* **Exercise materials**:

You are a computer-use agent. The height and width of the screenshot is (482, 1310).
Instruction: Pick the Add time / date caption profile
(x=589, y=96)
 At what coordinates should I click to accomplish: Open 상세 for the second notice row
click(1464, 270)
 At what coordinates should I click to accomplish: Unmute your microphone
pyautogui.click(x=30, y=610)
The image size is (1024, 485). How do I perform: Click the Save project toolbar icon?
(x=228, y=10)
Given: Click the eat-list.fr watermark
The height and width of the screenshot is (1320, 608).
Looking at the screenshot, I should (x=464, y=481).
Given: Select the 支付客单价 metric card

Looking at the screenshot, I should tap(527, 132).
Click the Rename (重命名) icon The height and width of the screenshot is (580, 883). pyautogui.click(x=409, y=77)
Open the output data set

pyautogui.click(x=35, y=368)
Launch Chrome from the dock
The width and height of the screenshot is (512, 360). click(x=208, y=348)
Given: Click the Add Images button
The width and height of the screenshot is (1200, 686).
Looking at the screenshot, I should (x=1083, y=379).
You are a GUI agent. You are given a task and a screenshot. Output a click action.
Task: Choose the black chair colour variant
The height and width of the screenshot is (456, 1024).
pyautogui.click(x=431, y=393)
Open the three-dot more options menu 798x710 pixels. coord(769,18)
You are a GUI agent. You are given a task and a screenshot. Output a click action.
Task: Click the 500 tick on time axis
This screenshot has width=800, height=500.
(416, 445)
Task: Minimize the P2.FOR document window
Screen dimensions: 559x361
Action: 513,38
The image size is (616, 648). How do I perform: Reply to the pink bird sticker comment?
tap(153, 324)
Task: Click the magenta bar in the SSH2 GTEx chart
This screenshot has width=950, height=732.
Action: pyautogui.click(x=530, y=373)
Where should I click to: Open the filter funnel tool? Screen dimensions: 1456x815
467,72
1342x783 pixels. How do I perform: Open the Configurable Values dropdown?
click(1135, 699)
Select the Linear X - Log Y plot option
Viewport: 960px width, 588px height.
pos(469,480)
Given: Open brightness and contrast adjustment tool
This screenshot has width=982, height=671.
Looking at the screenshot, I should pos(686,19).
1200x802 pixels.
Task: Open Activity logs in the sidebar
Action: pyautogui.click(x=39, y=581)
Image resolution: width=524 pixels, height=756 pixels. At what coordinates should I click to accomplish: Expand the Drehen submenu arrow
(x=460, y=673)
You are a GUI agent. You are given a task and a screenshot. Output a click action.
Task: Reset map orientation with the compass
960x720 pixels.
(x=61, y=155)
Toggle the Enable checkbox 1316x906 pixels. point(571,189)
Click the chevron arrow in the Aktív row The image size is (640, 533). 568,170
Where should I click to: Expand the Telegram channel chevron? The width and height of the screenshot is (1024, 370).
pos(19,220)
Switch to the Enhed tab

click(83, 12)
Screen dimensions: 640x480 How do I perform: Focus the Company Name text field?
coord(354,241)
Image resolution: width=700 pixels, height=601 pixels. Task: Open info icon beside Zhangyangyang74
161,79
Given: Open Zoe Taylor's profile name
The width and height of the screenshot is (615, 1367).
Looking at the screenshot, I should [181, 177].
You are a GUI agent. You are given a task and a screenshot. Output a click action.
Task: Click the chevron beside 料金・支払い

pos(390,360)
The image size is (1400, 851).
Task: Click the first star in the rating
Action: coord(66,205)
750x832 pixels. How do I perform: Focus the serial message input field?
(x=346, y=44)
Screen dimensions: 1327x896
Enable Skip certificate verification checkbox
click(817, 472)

* **Directions**: The records above need to be returned in full, with nothing altered.

* **Exercise response**:
You are a computer-use agent. The height and width of the screenshot is (482, 1310).
Instruction: Pick the Add time / date caption profile
(x=589, y=96)
 At what coordinates should I click to accomplish: Open 상세 for the second notice row
click(1464, 270)
 At what coordinates should I click to accomplish: Unmute your microphone
pyautogui.click(x=30, y=610)
The image size is (1024, 485). How do I perform: Click the Save project toolbar icon?
(x=228, y=10)
Given: Click the eat-list.fr watermark
The height and width of the screenshot is (1320, 608).
Looking at the screenshot, I should (x=464, y=481).
Given: Select the 支付客单价 metric card

Looking at the screenshot, I should tap(527, 132).
Click the Rename (重命名) icon The height and width of the screenshot is (580, 883). pyautogui.click(x=409, y=77)
Open the output data set

pyautogui.click(x=35, y=368)
Launch Chrome from the dock
The width and height of the screenshot is (512, 360). click(x=208, y=348)
Given: Click the Add Images button
The width and height of the screenshot is (1200, 686).
Looking at the screenshot, I should (x=1083, y=379).
You are a GUI agent. You are given a task and a screenshot. Output a click action.
Task: Choose the black chair colour variant
The height and width of the screenshot is (456, 1024).
pyautogui.click(x=431, y=393)
Open the three-dot more options menu 798x710 pixels. coord(769,18)
You are a GUI agent. You are given a task and a screenshot. Output a click action.
Task: Click the 500 tick on time axis
This screenshot has width=800, height=500.
(416, 445)
Task: Minimize the P2.FOR document window
Screen dimensions: 559x361
Action: 513,38
The image size is (616, 648). How do I perform: Reply to the pink bird sticker comment?
tap(153, 324)
Task: Click the magenta bar in the SSH2 GTEx chart
This screenshot has width=950, height=732.
Action: pyautogui.click(x=530, y=373)
Where should I click to: Open the filter funnel tool? Screen dimensions: 1456x815
467,72
1342x783 pixels. How do I perform: Open the Configurable Values dropdown?
click(1135, 699)
Select the Linear X - Log Y plot option
Viewport: 960px width, 588px height.
pos(469,480)
Given: Open brightness and contrast adjustment tool
This screenshot has width=982, height=671.
Looking at the screenshot, I should pos(686,19).
1200x802 pixels.
Task: Open Activity logs in the sidebar
Action: pyautogui.click(x=39, y=581)
Image resolution: width=524 pixels, height=756 pixels. At what coordinates should I click to accomplish: Expand the Drehen submenu arrow
(x=460, y=673)
You are a GUI agent. You are given a task and a screenshot. Output a click action.
Task: Reset map orientation with the compass
960x720 pixels.
(x=61, y=155)
Toggle the Enable checkbox 1316x906 pixels. point(571,189)
Click the chevron arrow in the Aktív row The image size is (640, 533). 568,170
Where should I click to: Expand the Telegram channel chevron? The width and height of the screenshot is (1024, 370).
pos(19,220)
Switch to the Enhed tab

click(83, 12)
Screen dimensions: 640x480 How do I perform: Focus the Company Name text field?
coord(354,241)
Image resolution: width=700 pixels, height=601 pixels. Task: Open info icon beside Zhangyangyang74
161,79
Given: Open Zoe Taylor's profile name
The width and height of the screenshot is (615, 1367).
Looking at the screenshot, I should [181, 177].
You are a GUI agent. You are given a task and a screenshot. Output a click action.
Task: Click the chevron beside 料金・支払い

pos(390,360)
The image size is (1400, 851).
Task: Click the first star in the rating
Action: coord(66,205)
750x832 pixels. How do I perform: Focus the serial message input field?
(x=346, y=44)
Screen dimensions: 1327x896
Enable Skip certificate verification checkbox
click(817, 472)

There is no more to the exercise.